Si c’est dans la salle de presse du Saint-Siège qu’ont eu lieu ces interventions, celle-ci accueillait, outre les journalistes, des personnalités invitées par le cardinal Silvestrini, qui a travaillé à la réalisation de l’ouvrage après en avoir reçu le manuscrit de la main de la nièce du cardinal Casaroli. Les premiers rangs étaient donc occupés par l’ancien président de la République italienne, Oscar Luigi Scalfaro, par Mgr Jean-Louis Tauran, secrétaire du Saint-Siège pour les relations avec les Etat, le cardinal Roger Etchegaray, président du Comité du Jubilé, le cardinal Pio Laghi, ancien préfet de la Congrégation pour l’éducation catholique, et le cardinal Francesco Colasuonno, ancien nonce en Union Soviétique.
" Ce système qui avait tant coûté à l’humanité «
Mikhail Gorbatchev a insisté, tout en rendant hommage à la figure du cardinal Casaroli, sur l’importance de la construction d’une Europe ouverte aux pays de l’Est, sujet qu’il venait d’aborder avec Jean Paul II lors d’une audience privée. " J’ai parlé au pape de l’Europe "à deux poumons >>, selon son expression, a-t-il raconté. Il a renchéri en assurant que c’est "le problème central d’aujourd’hui >>. Cette thèse de l’Europe à deux poumons a une grande signification. «
L’ancien président soviétique a également évoqué sa première rencontre avec le cardinal Casaroli, qu’il a décrit comme " un homme de dialogue «. " C’était un élément particulièrement important pour moi «, a-t-il insisté. M. Gorbatchev avait rencontré Mgr Casaroli la première fois le 13 juin 1988, alors qu’il était depuis peu secrétaire du Parti communiste. Le Secrétaire d’Etat s’était rendu en URSS pour les célébrations du millénaire de la Russie chrétienne et lui avait apporté une lettre de Jean Paul II. Dans celle-ci, récemment publiée pour la première fois dans la biographie du pape écrite par l’américain George Weigel sous le titre " Témoin de l’Espérance «, Jean Paul II proposait à Gorbatchev d’établir un contact direct entre le Saint-Siège et le gouvernement soviétique, pour favoriser la résolution des questions ayant trait à la présence de l’Eglise catholique en URSS.

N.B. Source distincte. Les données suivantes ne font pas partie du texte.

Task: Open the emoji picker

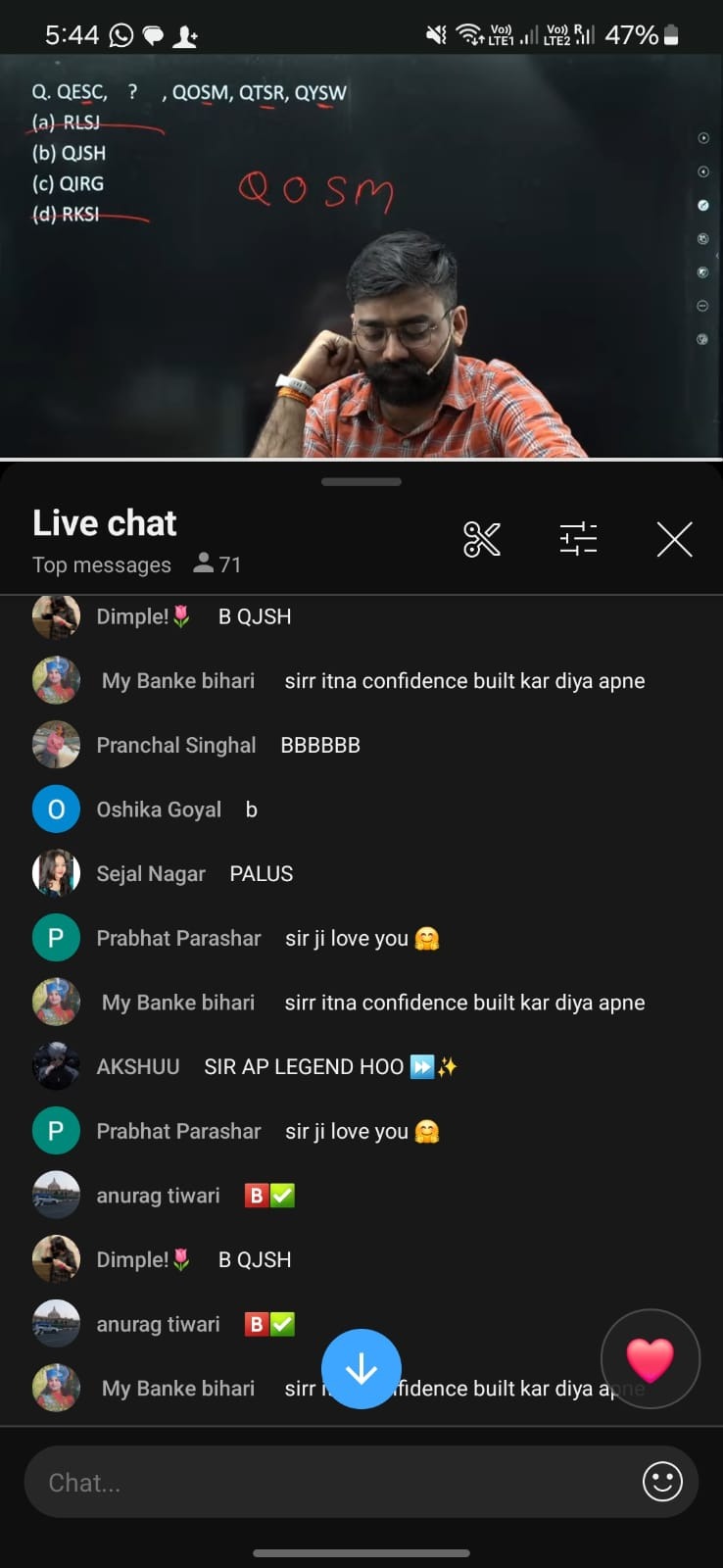Action: tap(661, 1482)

" Le cardinal Casaroli est venu en Union Soviétique à une époque où des changements essentiels étaient en cours, a affirmé M. Gorbatchev. Nous avons alors expliqué que nous laissions de côté ce système qui avait tant coûté à l’humanité (…) La lettre du pape a été le début aussi d’autres changements».
Gorbatchev a encore salué le rôle joué par le Saint-Siège dans le cadre de la Conférence d’Helsinki sur la Sécurité et la Coopération en Europe, dont Mgr Casaroli avait signé l’Acte final le 1er août 1975. " C’était une étape importante pour l’Europe «, a-t-il affirmé, en évoquant la reconnaissance de la liberté de religion, qui y était mentionnée grâce à l’insistance de la délégation du Saint-Siège.
Romano Prodi, en tant que président de la Commission européenne, a insisté sur l’importance de l’Acte final d’Helsinki et sur celle d’une Europe unie, intégrant l’Ouest et l’Est. " Le cardinal Casaroli avait sur ce point une vision très anticipée, a-t-il dit. Il a donné une énorme contribution à l’Europe. «
Pour Romano Prodi, la politique de dialogue de Mgr Casaroli avec les régimes communistes de l’Est laisse aujourd’hui pour la construction de l’Europe un " héritage " et un " exemple «, par " sa foi, sa patience, son humilité et sa capacité unique d’écouter les hommes et les événements «.
Publié en Italie par les Editions Enaudi, le livre " Le martyre de la patience " contient une page du manuscrit très lisible du cardinal Casaroli, une chronologie précise de sa vie, une préface écrite par sa nièce, Orietta Casaroli Zanoni, qui assistait à la présentation de l’ouvrage, et une longue introduction du cardinal Silvestrini.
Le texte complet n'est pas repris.